### Your goal
In the records, from the line containing "748x369 pixels. At" through the end of the records, rename "sidebar" to "navigation pane" and give those lines again with nothing else changed.

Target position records
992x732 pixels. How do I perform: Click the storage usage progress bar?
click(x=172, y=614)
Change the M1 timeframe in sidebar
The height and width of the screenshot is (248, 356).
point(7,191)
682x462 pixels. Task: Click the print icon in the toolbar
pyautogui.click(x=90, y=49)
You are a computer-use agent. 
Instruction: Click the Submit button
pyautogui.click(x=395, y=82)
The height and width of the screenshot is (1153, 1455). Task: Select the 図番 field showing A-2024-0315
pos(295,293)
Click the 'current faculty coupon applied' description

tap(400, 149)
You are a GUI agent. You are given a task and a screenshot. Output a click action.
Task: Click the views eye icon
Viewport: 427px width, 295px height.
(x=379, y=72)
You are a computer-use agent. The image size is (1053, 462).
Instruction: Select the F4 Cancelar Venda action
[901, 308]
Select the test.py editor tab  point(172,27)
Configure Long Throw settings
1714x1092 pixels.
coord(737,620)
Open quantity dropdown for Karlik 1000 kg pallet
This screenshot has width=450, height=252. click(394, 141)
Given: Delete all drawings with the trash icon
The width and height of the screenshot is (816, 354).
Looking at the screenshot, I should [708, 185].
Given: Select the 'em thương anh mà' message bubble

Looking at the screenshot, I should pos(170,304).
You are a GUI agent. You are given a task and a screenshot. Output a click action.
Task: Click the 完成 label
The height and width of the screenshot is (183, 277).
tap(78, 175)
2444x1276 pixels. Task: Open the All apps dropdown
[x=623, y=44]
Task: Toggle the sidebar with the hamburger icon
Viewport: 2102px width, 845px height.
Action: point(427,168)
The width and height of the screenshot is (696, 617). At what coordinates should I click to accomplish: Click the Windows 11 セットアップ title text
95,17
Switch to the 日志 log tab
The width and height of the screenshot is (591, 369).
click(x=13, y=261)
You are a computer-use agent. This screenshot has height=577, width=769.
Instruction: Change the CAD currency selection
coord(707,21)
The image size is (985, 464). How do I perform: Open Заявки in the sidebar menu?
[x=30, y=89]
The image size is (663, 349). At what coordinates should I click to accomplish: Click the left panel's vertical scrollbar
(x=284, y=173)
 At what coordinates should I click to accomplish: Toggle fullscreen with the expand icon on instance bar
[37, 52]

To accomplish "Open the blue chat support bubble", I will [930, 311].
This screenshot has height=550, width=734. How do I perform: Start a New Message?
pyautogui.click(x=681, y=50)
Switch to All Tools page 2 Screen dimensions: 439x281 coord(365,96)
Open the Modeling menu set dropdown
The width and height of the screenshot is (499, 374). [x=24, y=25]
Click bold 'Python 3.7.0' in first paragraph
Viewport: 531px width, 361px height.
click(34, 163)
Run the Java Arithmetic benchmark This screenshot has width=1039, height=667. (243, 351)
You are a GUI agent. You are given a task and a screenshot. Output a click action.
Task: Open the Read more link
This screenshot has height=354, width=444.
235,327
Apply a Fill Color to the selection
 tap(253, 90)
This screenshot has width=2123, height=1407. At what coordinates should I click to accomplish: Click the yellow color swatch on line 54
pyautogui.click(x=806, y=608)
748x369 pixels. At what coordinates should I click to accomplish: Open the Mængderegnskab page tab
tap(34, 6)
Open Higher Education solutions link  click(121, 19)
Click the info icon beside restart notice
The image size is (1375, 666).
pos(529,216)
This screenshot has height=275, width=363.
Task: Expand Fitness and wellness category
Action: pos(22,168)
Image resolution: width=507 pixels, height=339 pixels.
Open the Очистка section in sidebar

### Exercise response
748x369 pixels. At what coordinates should I click to accomplish: Open the Mængderegnskab page tab
tap(34, 6)
Open Higher Education solutions link  click(121, 19)
Click the info icon beside restart notice
The image size is (1375, 666).
pos(529,216)
This screenshot has height=275, width=363.
Task: Expand Fitness and wellness category
Action: pos(22,168)
Image resolution: width=507 pixels, height=339 pixels.
Open the Очистка section in navigation pane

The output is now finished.